[start of TASK MATERIAL]

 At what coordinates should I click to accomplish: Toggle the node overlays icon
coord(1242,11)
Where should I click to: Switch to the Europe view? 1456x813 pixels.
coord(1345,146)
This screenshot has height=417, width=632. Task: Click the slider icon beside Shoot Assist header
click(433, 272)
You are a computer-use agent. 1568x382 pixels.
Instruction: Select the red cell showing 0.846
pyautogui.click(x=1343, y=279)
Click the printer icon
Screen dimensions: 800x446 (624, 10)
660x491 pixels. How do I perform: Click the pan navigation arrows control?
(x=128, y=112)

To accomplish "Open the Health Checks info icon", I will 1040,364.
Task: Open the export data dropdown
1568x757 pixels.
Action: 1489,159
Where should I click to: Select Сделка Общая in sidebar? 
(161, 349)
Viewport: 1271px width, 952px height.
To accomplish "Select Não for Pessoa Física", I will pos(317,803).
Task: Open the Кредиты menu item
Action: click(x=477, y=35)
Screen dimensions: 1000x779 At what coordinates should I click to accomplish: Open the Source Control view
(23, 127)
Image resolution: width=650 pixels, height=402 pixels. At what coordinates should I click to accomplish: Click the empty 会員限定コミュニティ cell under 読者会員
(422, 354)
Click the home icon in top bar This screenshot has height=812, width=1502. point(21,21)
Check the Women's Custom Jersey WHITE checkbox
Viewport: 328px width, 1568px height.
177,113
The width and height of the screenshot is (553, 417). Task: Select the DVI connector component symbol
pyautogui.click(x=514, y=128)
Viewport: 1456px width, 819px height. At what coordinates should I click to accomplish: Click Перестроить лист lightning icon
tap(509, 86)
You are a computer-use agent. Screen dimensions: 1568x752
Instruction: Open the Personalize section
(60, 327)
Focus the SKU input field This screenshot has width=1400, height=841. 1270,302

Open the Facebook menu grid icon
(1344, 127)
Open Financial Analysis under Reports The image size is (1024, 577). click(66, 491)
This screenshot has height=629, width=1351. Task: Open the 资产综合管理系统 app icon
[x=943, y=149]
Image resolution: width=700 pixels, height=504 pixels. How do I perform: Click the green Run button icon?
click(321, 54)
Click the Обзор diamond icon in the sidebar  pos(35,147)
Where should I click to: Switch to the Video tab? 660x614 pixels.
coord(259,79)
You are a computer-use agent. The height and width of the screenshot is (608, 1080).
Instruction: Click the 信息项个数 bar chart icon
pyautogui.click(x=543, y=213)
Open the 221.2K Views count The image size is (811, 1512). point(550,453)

[end of TASK MATERIAL]

Express the listing, from the line containing "Focus the SKU" through its end, as a two-column CSV with the headers text and point. Give one row for each thing to be located, with its wording under text and its given coordinates under point, each in one quoted field with line breaks turned into spaces.

text,point
"Focus the SKU input field This screenshot has width=1400, height=841.","1270,302"
"Open the Facebook menu grid icon","(1344, 127)"
"Open Financial Analysis under Reports The image size is (1024, 577).","click(66, 491)"
"This screenshot has height=629, width=1351. Task: Open the 资产综合管理系统 app icon","[x=943, y=149]"
"Image resolution: width=700 pixels, height=504 pixels. How do I perform: Click the green Run button icon?","click(321, 54)"
"Click the Обзор diamond icon in the sidebar","pos(35,147)"
"Where should I click to: Switch to the Video tab? 660x614 pixels.","coord(259,79)"
"You are a computer-use agent. The height and width of the screenshot is (608, 1080). Instruction: Click the 信息项个数 bar chart icon","pyautogui.click(x=543, y=213)"
"Open the 221.2K Views count The image size is (811, 1512).","point(550,453)"